* Activity
All entries, exactly as written, should be output again.

* The data
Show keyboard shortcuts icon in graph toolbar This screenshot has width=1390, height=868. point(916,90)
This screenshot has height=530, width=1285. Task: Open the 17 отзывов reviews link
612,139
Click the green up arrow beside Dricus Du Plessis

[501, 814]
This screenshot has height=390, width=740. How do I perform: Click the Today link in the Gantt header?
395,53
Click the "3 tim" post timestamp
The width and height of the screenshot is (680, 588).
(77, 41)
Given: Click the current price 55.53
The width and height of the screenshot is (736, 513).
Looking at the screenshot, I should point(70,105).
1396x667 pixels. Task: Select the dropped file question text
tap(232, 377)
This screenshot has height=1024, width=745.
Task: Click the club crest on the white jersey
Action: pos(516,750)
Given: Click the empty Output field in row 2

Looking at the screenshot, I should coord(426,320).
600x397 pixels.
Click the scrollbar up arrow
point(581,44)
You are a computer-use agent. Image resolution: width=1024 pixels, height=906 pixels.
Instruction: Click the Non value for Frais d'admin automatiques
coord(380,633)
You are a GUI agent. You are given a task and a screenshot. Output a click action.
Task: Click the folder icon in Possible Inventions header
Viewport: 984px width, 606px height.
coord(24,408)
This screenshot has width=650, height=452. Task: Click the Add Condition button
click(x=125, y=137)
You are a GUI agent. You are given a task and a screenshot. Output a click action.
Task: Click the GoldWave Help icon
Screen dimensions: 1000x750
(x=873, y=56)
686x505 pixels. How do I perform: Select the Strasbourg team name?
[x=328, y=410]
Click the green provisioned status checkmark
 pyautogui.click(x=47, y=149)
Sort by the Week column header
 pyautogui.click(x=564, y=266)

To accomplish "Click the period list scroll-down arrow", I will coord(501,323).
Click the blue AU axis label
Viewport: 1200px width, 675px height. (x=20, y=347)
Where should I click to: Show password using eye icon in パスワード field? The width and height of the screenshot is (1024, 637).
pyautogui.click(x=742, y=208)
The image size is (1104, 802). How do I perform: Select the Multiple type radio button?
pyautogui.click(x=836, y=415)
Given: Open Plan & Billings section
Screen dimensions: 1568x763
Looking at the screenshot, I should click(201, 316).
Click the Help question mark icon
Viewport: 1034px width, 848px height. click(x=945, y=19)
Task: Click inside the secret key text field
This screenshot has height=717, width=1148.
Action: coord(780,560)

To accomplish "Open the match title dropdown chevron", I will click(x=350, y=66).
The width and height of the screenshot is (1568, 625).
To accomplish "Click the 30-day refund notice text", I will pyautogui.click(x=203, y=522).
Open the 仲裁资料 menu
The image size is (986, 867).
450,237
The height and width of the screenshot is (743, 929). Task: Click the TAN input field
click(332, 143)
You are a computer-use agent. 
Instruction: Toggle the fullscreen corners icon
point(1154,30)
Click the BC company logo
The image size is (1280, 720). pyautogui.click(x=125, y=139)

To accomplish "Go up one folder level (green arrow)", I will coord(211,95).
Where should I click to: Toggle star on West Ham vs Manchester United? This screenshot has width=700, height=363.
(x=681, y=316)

* Written answer
Show keyboard shortcuts icon in graph toolbar This screenshot has width=1390, height=868. point(916,90)
This screenshot has height=530, width=1285. Task: Open the 17 отзывов reviews link
612,139
Click the green up arrow beside Dricus Du Plessis

[501, 814]
This screenshot has height=390, width=740. How do I perform: Click the Today link in the Gantt header?
395,53
Click the "3 tim" post timestamp
The width and height of the screenshot is (680, 588).
(77, 41)
Given: Click the current price 55.53
The width and height of the screenshot is (736, 513).
Looking at the screenshot, I should point(70,105).
1396x667 pixels. Task: Select the dropped file question text
tap(232, 377)
This screenshot has height=1024, width=745.
Task: Click the club crest on the white jersey
Action: pos(516,750)
Given: Click the empty Output field in row 2

Looking at the screenshot, I should coord(426,320).
600x397 pixels.
Click the scrollbar up arrow
point(581,44)
You are a computer-use agent. Image resolution: width=1024 pixels, height=906 pixels.
Instruction: Click the Non value for Frais d'admin automatiques
coord(380,633)
You are a GUI agent. You are given a task and a screenshot. Output a click action.
Task: Click the folder icon in Possible Inventions header
Viewport: 984px width, 606px height.
coord(24,408)
This screenshot has width=650, height=452. Task: Click the Add Condition button
click(x=125, y=137)
You are a GUI agent. You are given a task and a screenshot. Output a click action.
Task: Click the GoldWave Help icon
Screen dimensions: 1000x750
(x=873, y=56)
686x505 pixels. How do I perform: Select the Strasbourg team name?
[x=328, y=410]
Click the green provisioned status checkmark
 pyautogui.click(x=47, y=149)
Sort by the Week column header
 pyautogui.click(x=564, y=266)

To accomplish "Click the period list scroll-down arrow", I will coord(501,323).
Click the blue AU axis label
Viewport: 1200px width, 675px height. (x=20, y=347)
Where should I click to: Show password using eye icon in パスワード field? The width and height of the screenshot is (1024, 637).
pyautogui.click(x=742, y=208)
The image size is (1104, 802). How do I perform: Select the Multiple type radio button?
pyautogui.click(x=836, y=415)
Given: Open Plan & Billings section
Screen dimensions: 1568x763
Looking at the screenshot, I should click(201, 316).
Click the Help question mark icon
Viewport: 1034px width, 848px height. click(x=945, y=19)
Task: Click inside the secret key text field
This screenshot has height=717, width=1148.
Action: coord(780,560)

To accomplish "Open the match title dropdown chevron", I will click(x=350, y=66).
The width and height of the screenshot is (1568, 625).
To accomplish "Click the 30-day refund notice text", I will pyautogui.click(x=203, y=522).
Open the 仲裁资料 menu
The image size is (986, 867).
450,237
The height and width of the screenshot is (743, 929). Task: Click the TAN input field
click(332, 143)
You are a computer-use agent. 
Instruction: Toggle the fullscreen corners icon
point(1154,30)
Click the BC company logo
The image size is (1280, 720). pyautogui.click(x=125, y=139)

To accomplish "Go up one folder level (green arrow)", I will coord(211,95).
Where should I click to: Toggle star on West Ham vs Manchester United? This screenshot has width=700, height=363.
(x=681, y=316)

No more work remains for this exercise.